2019年5月28日(火) 17:15 〜 18:30 ポスター会場 (幕張メッセ国際展示場 8ホール)

コンビーナ:大竹 秀明(国立研究開発法人 産業技術総合研究所 太陽光発電研究センター)、宇野 史睦(産業技術総合研究所)、島田 照久(弘前大学大学院理工学研究科)、野原 大輔(電力中央研究所)

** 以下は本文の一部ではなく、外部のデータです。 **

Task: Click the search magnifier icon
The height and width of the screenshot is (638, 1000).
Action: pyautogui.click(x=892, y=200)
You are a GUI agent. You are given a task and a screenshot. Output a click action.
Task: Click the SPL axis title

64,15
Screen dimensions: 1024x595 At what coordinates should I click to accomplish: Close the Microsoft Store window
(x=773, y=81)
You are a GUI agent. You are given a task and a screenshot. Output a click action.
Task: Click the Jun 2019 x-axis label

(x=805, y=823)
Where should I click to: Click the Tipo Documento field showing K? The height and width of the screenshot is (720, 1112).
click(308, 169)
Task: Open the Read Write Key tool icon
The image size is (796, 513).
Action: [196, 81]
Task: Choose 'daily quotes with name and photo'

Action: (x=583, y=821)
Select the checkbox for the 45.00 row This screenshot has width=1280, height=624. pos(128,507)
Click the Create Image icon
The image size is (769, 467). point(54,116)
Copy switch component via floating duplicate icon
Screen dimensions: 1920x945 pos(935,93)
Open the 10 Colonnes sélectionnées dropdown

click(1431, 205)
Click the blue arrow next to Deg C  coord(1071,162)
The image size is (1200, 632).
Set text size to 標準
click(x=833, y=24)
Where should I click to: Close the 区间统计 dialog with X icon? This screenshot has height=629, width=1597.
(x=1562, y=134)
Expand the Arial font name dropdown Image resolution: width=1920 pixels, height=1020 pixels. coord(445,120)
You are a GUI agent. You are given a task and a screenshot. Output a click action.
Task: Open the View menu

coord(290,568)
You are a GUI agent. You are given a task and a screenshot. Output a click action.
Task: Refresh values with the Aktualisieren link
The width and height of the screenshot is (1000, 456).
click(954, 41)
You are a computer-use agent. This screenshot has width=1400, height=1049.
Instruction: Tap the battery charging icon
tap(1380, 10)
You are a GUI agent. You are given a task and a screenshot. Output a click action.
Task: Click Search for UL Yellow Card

[HRE17-P03] 力学的及び統計的アンサンブル予測を用いた風力発電ランプ現象の予測可能性

*野原 大輔1渡邊 武志1大庭 雅道1門倉 真二1 (1.電力中央研究所)

キーワード:風力、ランプ現象、予測

風速の急変化よって生じる風力発電出力量の急変化現象(ランプ現象)は,電力系統の安定運用に大きく影響を与えている.日本では,ランプ現象は主に温帯低気圧の発達やその進路等の総観規模擾乱の影響を受けているため,ランプ現象の予測精度向上のためには,総観規模の気圧配置の適切な予測が必要となっている.一方,大気力学に内在するカオス性により,予測を大きく外すこともあり,このようなカオス性に対し,摂動を与えた複数の初期値から複数の予測を行うアンサンブル予測手法が有効である.本研究では,アンサンブル予測手法を用い,気象予測の不確実性の考慮だけでなく,気象予測から風力発電出力への変換の不確実性も勘案し,予測の不確実性を網羅した確率的な風力発電出力及びランプ現象予測手法を開発した.アンサンブル予測は,気象庁の週間アンサンブル予報を,気象予測解析システムNuWFASにてダウンスケーリングし,アンサンブルメンバーの多様性を確保した11メンバーから構成される.風力発電出力への変換は,予測した風速とモニタリングによるエリア出力合計値の対応関係で得られる経験的なパワーカーブを用いる.この対応関係では,予測風速に対する出力結果の頻度分布をベータ分布で仮定し,累積頻度毎にパワーカーブを作成できる.アンサンブルメンバーと累積頻度をランダムに選び,合計100メンバーから構成される拡張したアンサンブル風力発電出力予測結果が得られる.東北エリアを対象とした検証をランプ現象の要因に分けて評価すると,低気圧や冬型を起因とする場合で捕捉率が高く,アンサンブル予測の利用による精度向上の効果が得られた.